Una loro qualità minerale è che esercitano un magnetismo resistente ad altissime temperature. Ma la particolarità strategica più vistosa è che il 97% della produzione globale di questi materiali viene dalla Cina. Sia per uso commerciale, che per le tecnologie militari. E Pechino mostra tutte le intenzioni di far leva sul suo potere di mercato in questo campo per obbligare il resto del mondo ad accettare le proprie condizioni: queste comportano non solo un trasferimento netto di capitali, ma anche di lavoro e soprattutto di segreti industriali dall’Occidente verso la Repubblica Popolare.

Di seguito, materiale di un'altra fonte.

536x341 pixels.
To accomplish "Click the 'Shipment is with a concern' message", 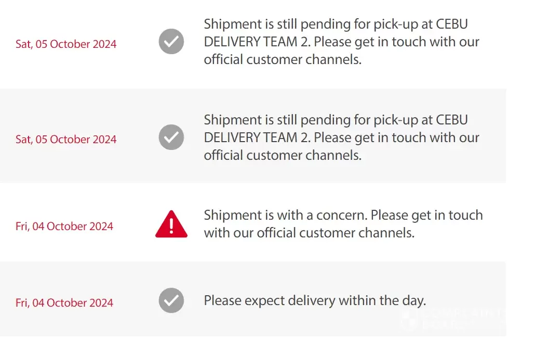I will pos(343,224).
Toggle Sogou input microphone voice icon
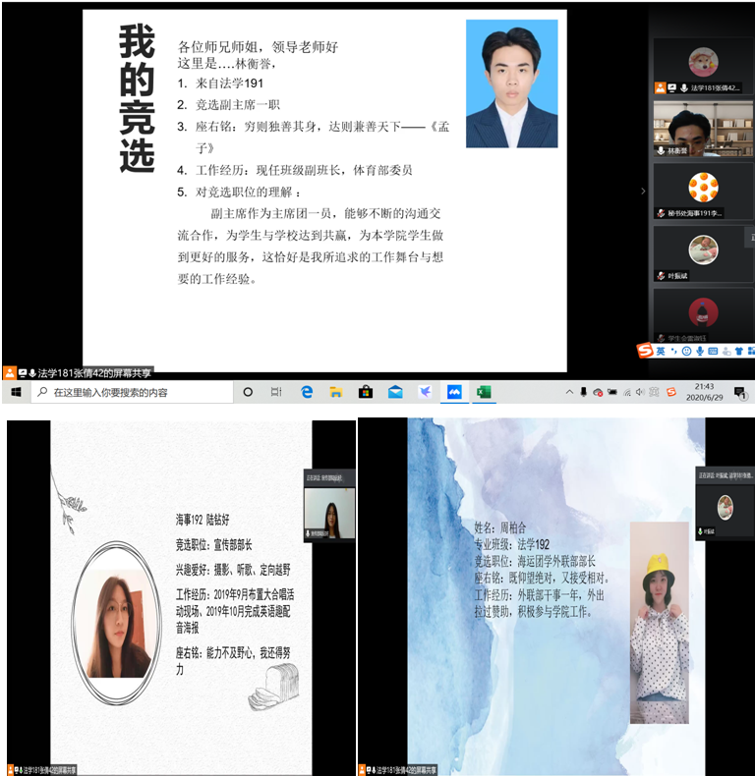The width and height of the screenshot is (755, 776). [698, 351]
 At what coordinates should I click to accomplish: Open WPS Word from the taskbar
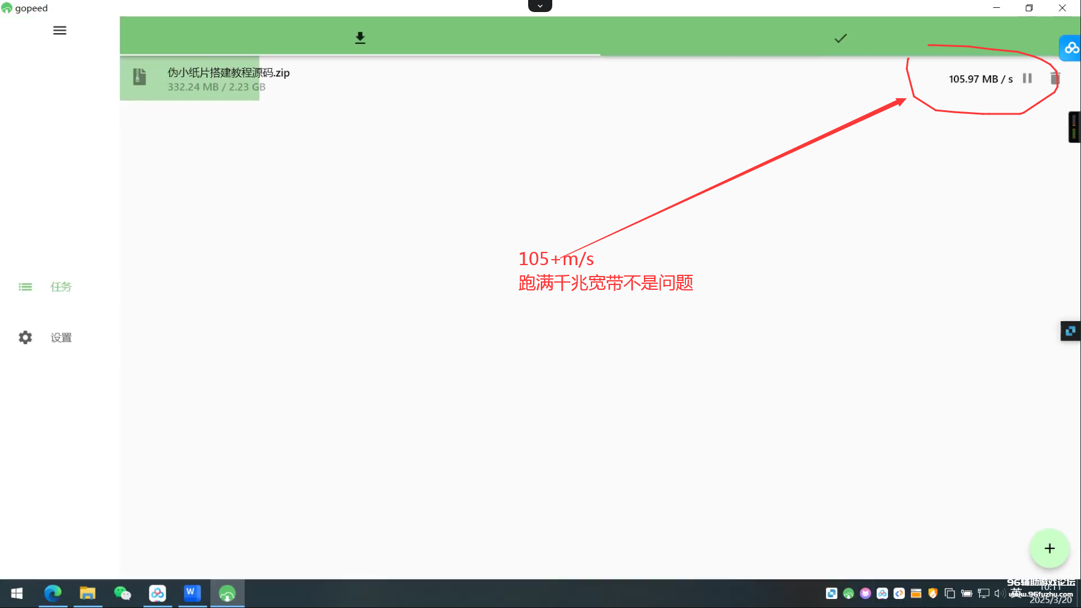point(192,594)
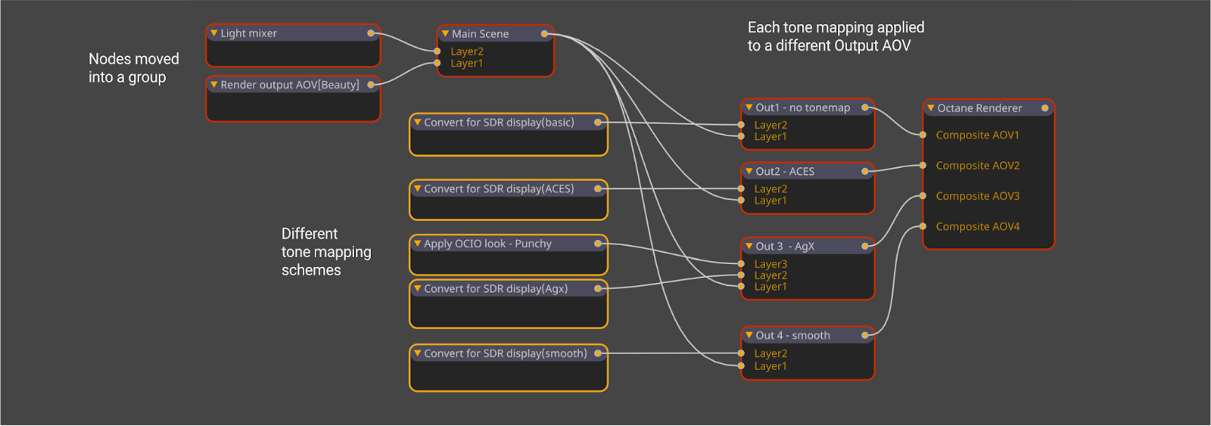The height and width of the screenshot is (426, 1211).
Task: Select Convert for SDR display(ACES) node title
Action: (x=499, y=189)
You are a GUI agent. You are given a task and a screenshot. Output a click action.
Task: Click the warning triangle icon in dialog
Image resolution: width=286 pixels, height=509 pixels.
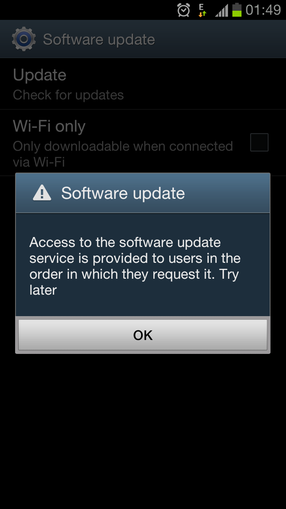[x=42, y=193]
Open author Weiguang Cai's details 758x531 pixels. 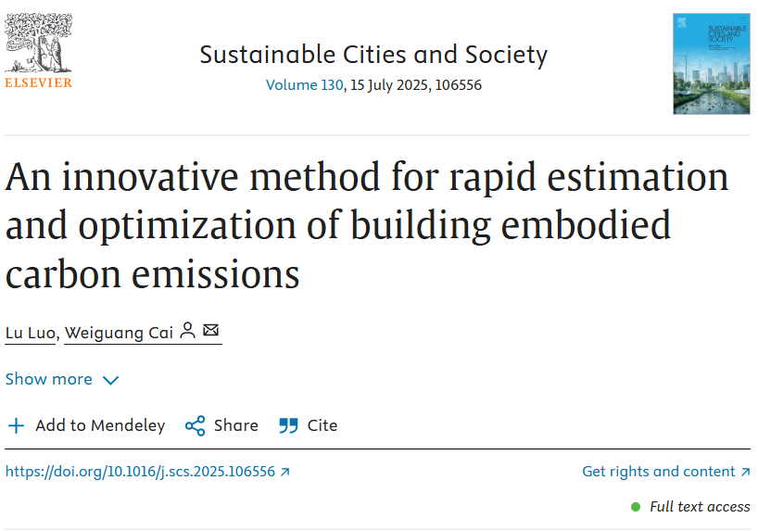coord(119,333)
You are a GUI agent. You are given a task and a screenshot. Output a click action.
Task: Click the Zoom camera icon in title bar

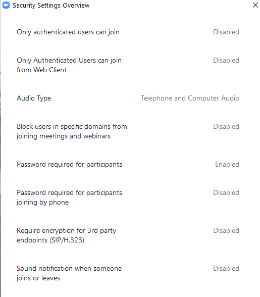coord(6,5)
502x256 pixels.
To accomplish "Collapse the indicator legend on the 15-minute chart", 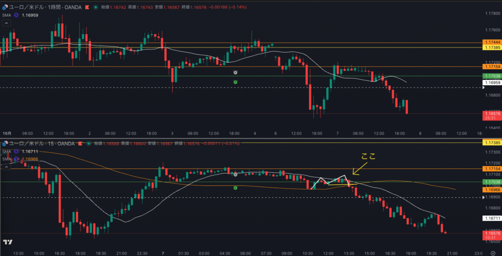I will point(6,166).
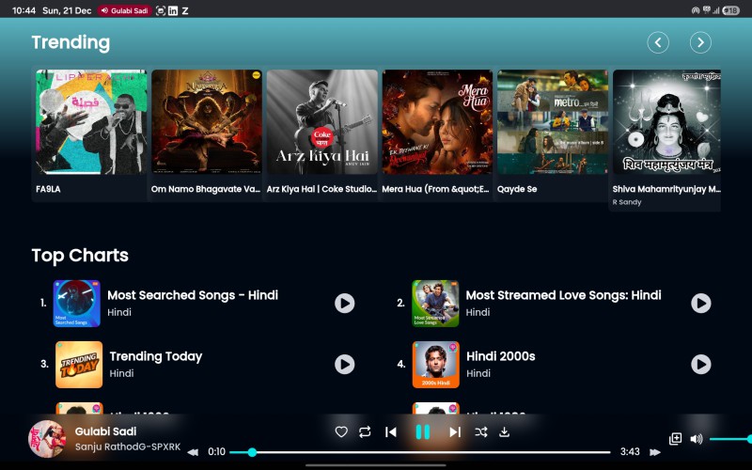This screenshot has height=470, width=752.
Task: Go back to previous track
Action: [x=391, y=431]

I rapporti di forza in questo campo sono tutti a favore della Cina, nota un rapporto dell’aprile scorso del Government Accountability Office (Gao) dell’amministrazione Usa. Senza questi 17 elementi rari della terra, non è possibile produrre niente di tutto ciò che oggi dà speranza all’industria più avanzata. Il neodimio per esempio è l’elemento essenziale per la produzione di batterie e motori delle auto ibride o elettriche, per l’hardware dei computer, per i cellulari e per le telecamere. In campo militare, con l’ossido neodimio sono composti i magneti che azionano le ali direzionali dei missili di precisione. Con l’europio e l’ittrio si producono invece le fibre ottiche e le lampadine «verdi», lo scandio è la materia prima dell’illuminazione da stadio, mentre il prometio serve per i macchinari medicali di ultima generazione. Da Philips a Siemens, da Toyota a Nokia, a Hewlett Packard a Apple, fino a Sony e Canon: nessuna grande multinazionale delle democrazie industriali può produrre i propri beni più preziosi senza rifornirsi in Cina di questi 17 materiali rari.
Senza, la vita sarebbe diversa. Il problema è che la Cina non vende, o vende sempre meno e a condizioni sempre più difficili: anziché esportare gli elementi, vuole che far produrre in Cina le tecnologie estere che li integrano. Secondo quanto riferisce il rapporto del Gao al Senato Usa, il monopolio di Pechino in questo campo in realtà è frutto della lungimiranza del governo più che della dotazione di materie prime. In Cina si trova il 37% delle riserve conosciute di questi 17 elementi, nell’ex Urss il 18%, negli Stati Uniti il 12%. Ma la Russia non ha i mezzi per l’estrazione e l’America negli ultimi 12 anni l’ha bloccata (a Mountain Pass, in California) in nome della tutela ambientale. I minerali rari sono infatti spesso uniti a sostanze radioattive e le miniere inquinano le acque dell’area circostante: in una democrazia nessuno le vuole avere vicino a casa propria. Servono tecnologie di tutela dei minatori, investimenti elevati, complesse autorizzazioni, tutto ciò di cui la Cina non si interessa. Anche se volesse, l’America avrebbe bisogno di altri 15 anni per rilanciare l’estrazione (e a costi ben più alti che in Cina).
Da qui il potere di Pechino sulle materie prime del futuro, che il governo ora usa come una leva sul resto del mondo. In primavera ha alzato i dazi all’export al 25%, a luglio ha tagliato le quote delle vendite all’estero del 72% per il 2010. L’anno prossimo esporterà solo il 60% del fabbisogno globale e, per il resto, propone alle multinazionali di venire a produrre dove si trova la materia prima. Per capire perché lo faccia, basta seguire le proteste di Siemens, Basf, General Electric: accusano il governo di Wen Jiabao di rubare metodicamente il know-how dei suoi «ospiti».
Missili, computer e auto Pechino blinda il controllo sui 17 minerali dell'hi-tech - Corriere della Sera
Vi lascio portare avanti la discussione, a cui parteciperò anche io, ovviamente, tempo permettendo.